:: Task brief ::
Count the lines below with the string "computer" in them. Only the number should be given.

:: Data for this exercise ::
::::::::

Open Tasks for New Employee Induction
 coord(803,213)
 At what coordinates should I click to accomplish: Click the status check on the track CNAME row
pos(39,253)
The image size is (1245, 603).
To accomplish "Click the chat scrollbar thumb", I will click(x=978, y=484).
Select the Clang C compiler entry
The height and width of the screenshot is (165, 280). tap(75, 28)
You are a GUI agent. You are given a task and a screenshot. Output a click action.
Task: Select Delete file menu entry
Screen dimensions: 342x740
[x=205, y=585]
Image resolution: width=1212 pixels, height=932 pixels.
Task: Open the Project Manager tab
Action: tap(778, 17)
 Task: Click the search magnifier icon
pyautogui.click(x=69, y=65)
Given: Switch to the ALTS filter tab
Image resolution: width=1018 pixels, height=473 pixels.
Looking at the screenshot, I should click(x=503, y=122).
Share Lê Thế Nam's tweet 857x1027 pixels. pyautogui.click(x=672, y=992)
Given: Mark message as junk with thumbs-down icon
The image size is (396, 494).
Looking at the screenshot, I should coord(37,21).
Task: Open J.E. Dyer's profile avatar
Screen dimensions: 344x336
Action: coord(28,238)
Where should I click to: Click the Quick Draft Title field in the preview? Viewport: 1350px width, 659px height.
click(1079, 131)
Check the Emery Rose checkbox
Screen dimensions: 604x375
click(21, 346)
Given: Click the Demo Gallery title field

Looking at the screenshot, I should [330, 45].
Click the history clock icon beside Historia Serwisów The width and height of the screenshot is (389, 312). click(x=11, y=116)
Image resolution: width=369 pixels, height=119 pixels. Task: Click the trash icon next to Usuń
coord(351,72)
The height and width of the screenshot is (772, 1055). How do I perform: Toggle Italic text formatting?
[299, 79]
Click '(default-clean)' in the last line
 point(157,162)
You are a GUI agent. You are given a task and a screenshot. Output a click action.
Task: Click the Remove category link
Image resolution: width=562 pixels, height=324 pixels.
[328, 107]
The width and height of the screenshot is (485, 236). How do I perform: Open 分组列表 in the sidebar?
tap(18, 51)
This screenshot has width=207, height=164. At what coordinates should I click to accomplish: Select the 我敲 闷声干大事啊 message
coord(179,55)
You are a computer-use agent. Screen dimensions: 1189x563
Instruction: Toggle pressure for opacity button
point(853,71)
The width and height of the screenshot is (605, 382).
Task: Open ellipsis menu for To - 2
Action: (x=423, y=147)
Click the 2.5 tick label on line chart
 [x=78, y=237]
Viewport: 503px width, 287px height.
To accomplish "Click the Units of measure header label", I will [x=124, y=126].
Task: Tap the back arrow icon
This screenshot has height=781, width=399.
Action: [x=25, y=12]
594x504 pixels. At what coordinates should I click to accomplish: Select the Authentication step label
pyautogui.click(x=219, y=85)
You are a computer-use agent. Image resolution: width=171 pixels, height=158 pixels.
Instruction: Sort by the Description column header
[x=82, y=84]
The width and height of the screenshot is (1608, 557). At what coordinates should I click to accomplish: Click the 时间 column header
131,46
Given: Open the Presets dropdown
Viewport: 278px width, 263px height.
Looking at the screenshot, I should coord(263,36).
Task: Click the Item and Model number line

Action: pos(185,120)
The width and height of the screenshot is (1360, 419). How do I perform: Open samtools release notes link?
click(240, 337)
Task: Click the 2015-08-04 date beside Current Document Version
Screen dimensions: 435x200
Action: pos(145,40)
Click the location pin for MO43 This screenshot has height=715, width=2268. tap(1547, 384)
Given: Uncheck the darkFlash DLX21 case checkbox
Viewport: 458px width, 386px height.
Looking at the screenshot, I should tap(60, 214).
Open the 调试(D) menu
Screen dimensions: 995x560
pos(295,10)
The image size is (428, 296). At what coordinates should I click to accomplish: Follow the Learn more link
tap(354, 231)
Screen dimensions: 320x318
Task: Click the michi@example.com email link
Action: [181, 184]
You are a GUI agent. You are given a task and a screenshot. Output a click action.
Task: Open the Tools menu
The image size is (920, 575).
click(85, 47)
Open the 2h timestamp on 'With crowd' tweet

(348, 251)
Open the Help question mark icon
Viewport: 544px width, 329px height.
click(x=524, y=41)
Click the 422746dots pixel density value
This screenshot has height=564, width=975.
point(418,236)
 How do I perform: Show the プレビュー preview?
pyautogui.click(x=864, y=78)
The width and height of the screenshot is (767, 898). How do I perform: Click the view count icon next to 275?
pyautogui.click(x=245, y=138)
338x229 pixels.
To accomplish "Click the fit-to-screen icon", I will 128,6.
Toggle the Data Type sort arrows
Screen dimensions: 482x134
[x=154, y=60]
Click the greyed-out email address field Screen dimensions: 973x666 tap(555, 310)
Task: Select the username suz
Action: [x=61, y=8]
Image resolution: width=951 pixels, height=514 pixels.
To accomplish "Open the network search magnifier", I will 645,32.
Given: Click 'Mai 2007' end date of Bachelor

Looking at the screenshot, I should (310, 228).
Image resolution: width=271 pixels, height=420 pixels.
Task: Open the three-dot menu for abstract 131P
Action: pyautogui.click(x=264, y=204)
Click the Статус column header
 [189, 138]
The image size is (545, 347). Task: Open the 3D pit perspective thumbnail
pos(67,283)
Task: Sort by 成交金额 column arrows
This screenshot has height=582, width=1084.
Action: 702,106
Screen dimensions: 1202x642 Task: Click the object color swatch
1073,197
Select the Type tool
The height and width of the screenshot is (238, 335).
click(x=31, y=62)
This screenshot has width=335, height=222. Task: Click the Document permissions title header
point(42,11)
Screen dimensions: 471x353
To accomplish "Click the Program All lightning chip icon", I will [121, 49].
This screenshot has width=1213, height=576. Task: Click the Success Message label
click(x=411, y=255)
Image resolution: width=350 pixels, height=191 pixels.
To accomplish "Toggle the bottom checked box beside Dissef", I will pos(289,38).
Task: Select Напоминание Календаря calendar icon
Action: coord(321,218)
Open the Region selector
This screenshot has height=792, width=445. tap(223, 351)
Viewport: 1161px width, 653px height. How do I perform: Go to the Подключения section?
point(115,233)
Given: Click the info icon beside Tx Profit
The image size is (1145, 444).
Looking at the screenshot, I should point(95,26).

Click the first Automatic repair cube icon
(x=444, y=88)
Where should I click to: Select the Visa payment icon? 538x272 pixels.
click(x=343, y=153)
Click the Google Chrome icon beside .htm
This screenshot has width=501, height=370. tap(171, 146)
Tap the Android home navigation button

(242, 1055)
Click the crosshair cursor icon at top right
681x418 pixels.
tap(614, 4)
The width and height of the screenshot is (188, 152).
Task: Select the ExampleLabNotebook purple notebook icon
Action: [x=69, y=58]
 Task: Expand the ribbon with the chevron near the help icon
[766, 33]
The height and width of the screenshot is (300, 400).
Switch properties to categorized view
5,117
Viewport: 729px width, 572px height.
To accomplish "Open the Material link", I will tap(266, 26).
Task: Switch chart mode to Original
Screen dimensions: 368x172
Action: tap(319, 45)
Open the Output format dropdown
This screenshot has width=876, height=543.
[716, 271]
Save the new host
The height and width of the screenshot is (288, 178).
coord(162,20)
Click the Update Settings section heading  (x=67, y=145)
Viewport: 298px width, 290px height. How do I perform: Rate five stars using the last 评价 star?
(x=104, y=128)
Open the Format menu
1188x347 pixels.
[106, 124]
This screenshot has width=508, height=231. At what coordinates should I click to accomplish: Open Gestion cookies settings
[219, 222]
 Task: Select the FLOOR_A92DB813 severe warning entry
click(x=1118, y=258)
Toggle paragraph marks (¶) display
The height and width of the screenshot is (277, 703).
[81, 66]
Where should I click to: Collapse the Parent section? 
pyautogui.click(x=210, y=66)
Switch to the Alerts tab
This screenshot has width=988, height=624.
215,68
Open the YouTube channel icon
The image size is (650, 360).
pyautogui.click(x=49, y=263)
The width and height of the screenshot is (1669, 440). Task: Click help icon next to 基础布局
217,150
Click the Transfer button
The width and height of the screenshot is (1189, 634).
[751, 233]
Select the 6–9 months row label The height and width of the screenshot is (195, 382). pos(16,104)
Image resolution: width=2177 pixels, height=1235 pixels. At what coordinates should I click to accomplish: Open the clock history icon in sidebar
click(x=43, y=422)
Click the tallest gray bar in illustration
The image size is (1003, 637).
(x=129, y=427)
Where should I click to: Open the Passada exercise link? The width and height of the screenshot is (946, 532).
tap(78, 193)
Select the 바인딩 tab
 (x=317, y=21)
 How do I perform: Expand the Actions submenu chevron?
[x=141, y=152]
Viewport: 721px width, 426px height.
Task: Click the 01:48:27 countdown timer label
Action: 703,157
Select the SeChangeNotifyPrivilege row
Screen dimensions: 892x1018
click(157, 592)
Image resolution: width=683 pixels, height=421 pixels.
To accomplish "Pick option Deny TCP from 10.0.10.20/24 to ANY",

::::::::

:: Reply ::
2